**What is being asked:** Continue the online discussion about whether electric cars are enough to fight climate change, picking up right after its last paragraph.

-- begin Quoted text --

Maybe EVs are not a comprehensive climate solution??

42 comments
  • Public transport would be a much more effective and cheaper solution, but we're all looking at EVs because it means not having to change anything about the status quo.

    • The problem is that to effectively fight climate change you need to cut emissions in five to ten years, and not fifty to a hundred, and in a nation where even a solidly blue locality openly dedicated to fighting climate change can take ten years and hundreds of millions of dollars to open a bus lane, it should not come as a surprise that many people with the resources to do so are choosing an imperfect solution now rather than running for office so they can get a bus line to their neighborhood in a few decades.

      This is before we get to the fact that even nations which world leading public transport systems known for connecting to every small village and house still have plenty of cars and highways, people just don’t try and use them to for every trip in a dense city and plenty of people can get by without owning a car at all. We need to eliminate all emissions, not just city emissions, and we needed to do so ten years ago.

      Yes north america needs more common, frequent, and reliable mass transit and the fact that the richest country in the world’s mass transit is in such a state is a national disgrace, but that is not opposed to the quick elimination of oil burning cars but rather should be done in parallel to them.

-- end Quoted text --
-- begin Material shown --

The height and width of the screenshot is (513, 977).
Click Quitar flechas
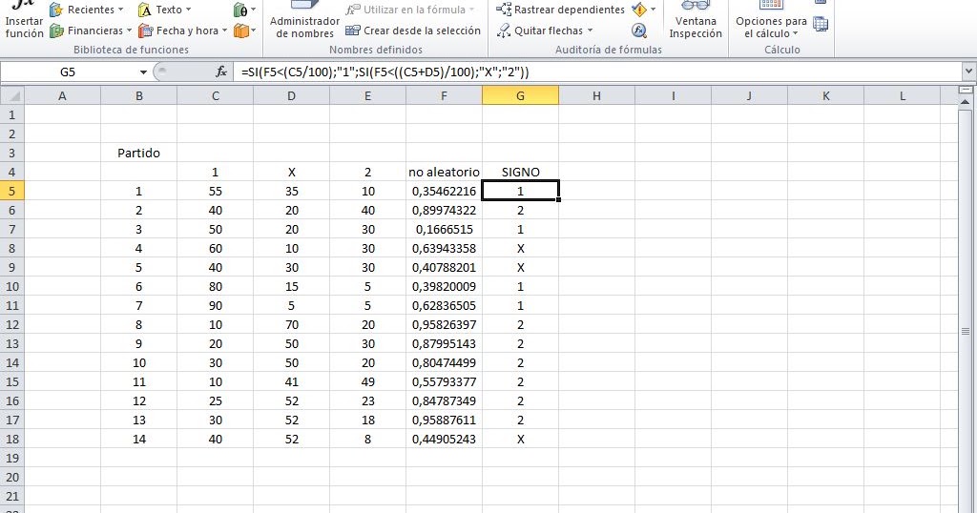click(x=545, y=31)
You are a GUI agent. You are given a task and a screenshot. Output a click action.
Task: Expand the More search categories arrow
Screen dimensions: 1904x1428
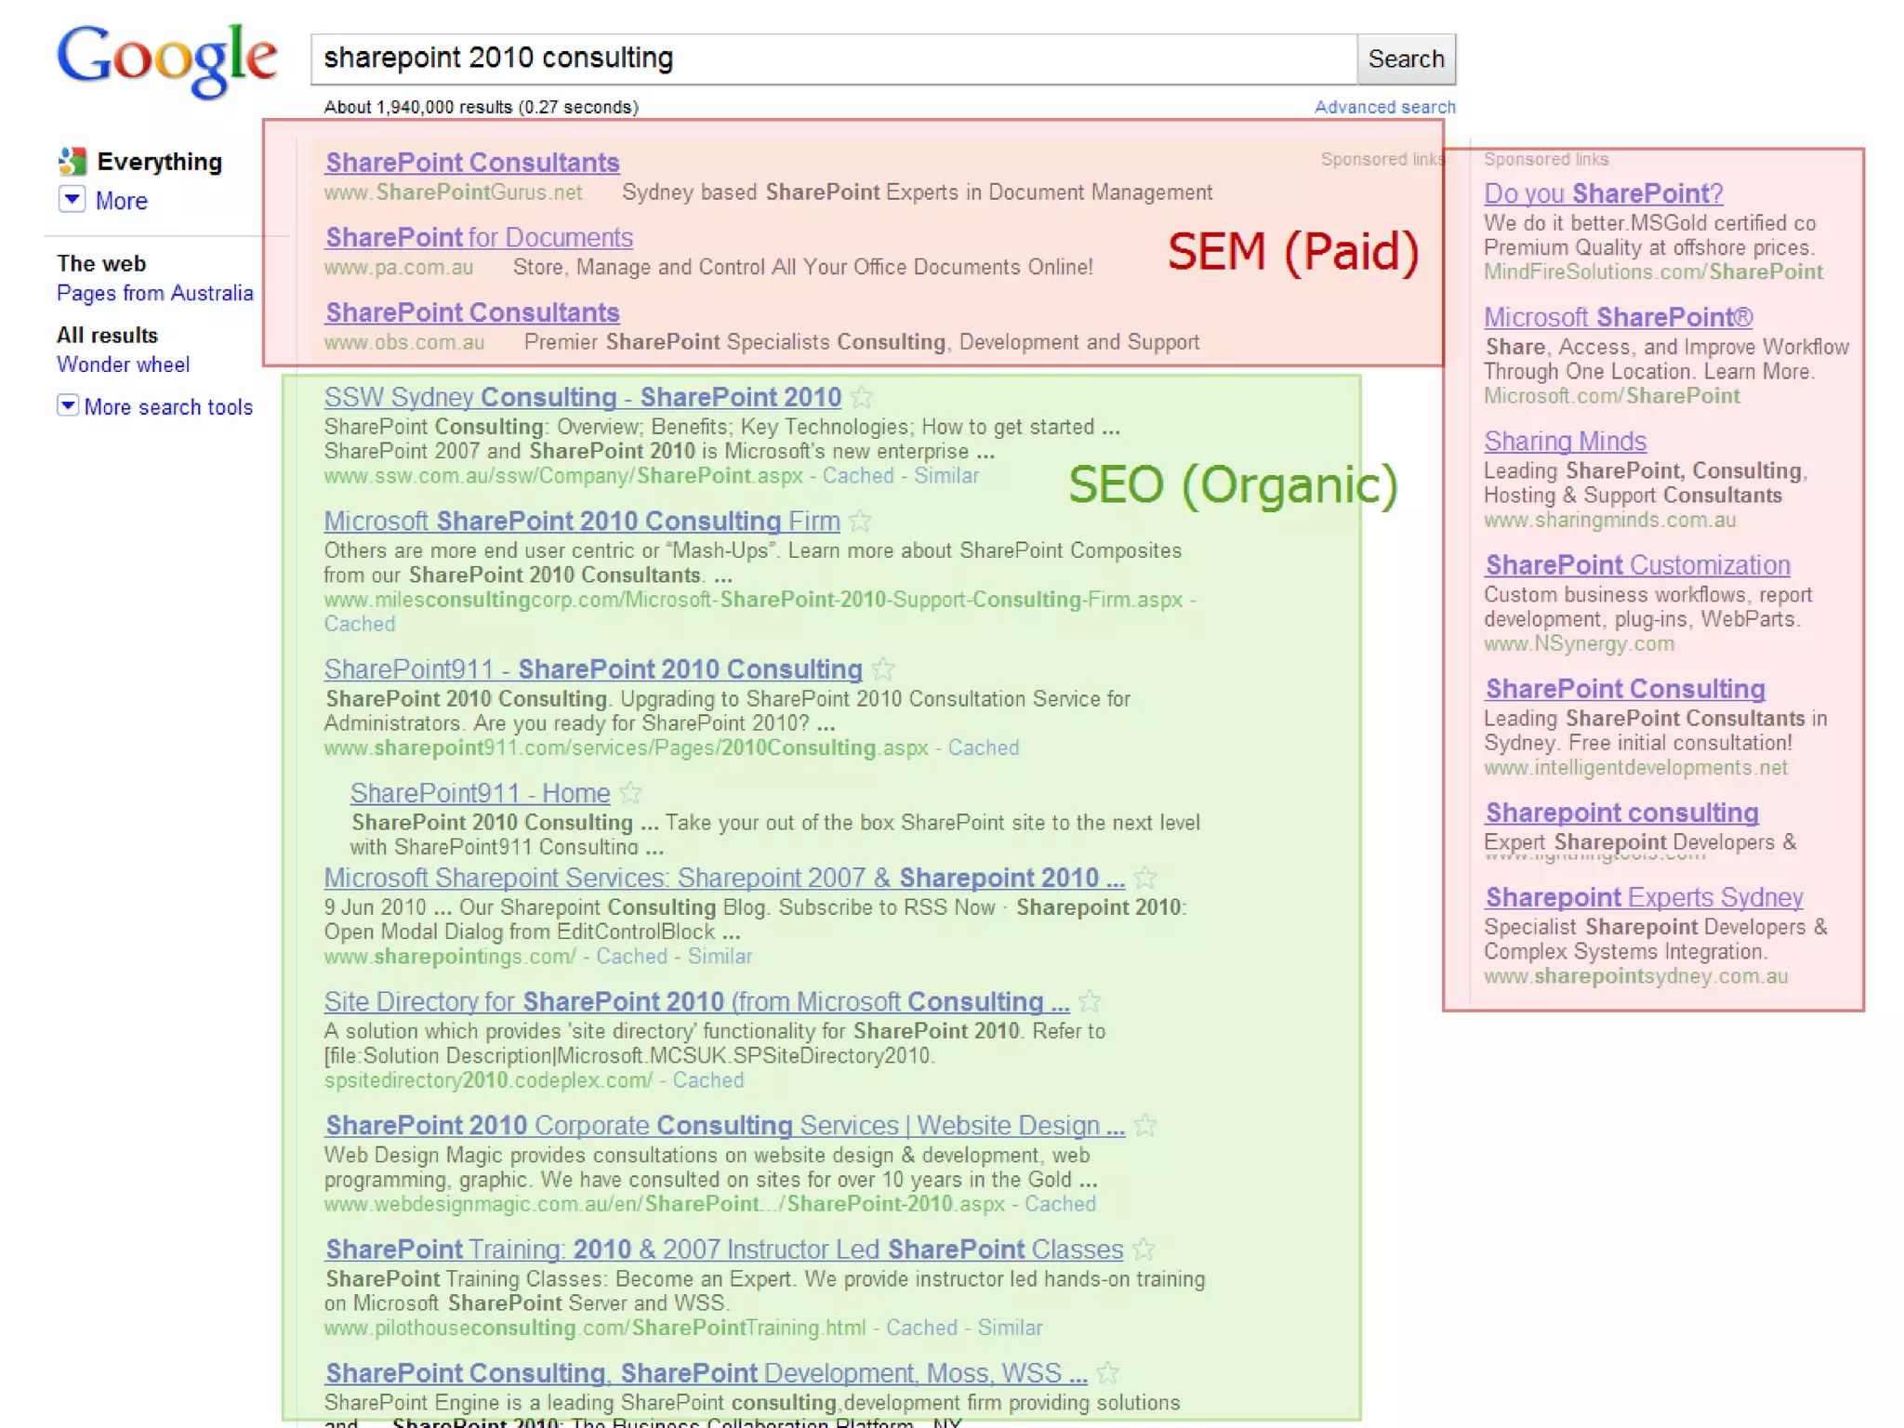(x=72, y=200)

-- end Material shown --

**Reply to the exercise:**
      • Thanks for such a well reasoned response 😁 My knee jerk "public transport good" response did miss a lot of the subtlety you've captured here!

      • The problem is that to effectively fight climate change you need to cut emissions in five to ten years,

        Which automatically excludes "The Great eCar Transition" as that takes generations.

    • America specifically doesn't want to build sane infrastructure, we've gone too deep on car culture over the last century+. Going out of the way to build self-driving cars rather than running more rail (or even bus, or trolley) is a solution hunting for a problem that shouldn't exist. Especially given how much car prices have sharply increased in the last decade. Nobody will be able to afford personal transport, people will continue to use older cars for longer periods of time, or get into insane mortgage-sized car loans.

      ...but we want our "independence" and "freedom" dammit! .... /s

      Even so, the status quo changes with EVs. You see it with dealerships/shops charging more for simple repairs, manufacturers trying to go to subscription models for basic car features.

      So much of the US is car-based:

      • Regular maintenance at a shop to pay for parts and fluids
      • The oil industry living at its current large size (it will still need to exist even if we were all EV, until every other product that uses it switches to something else)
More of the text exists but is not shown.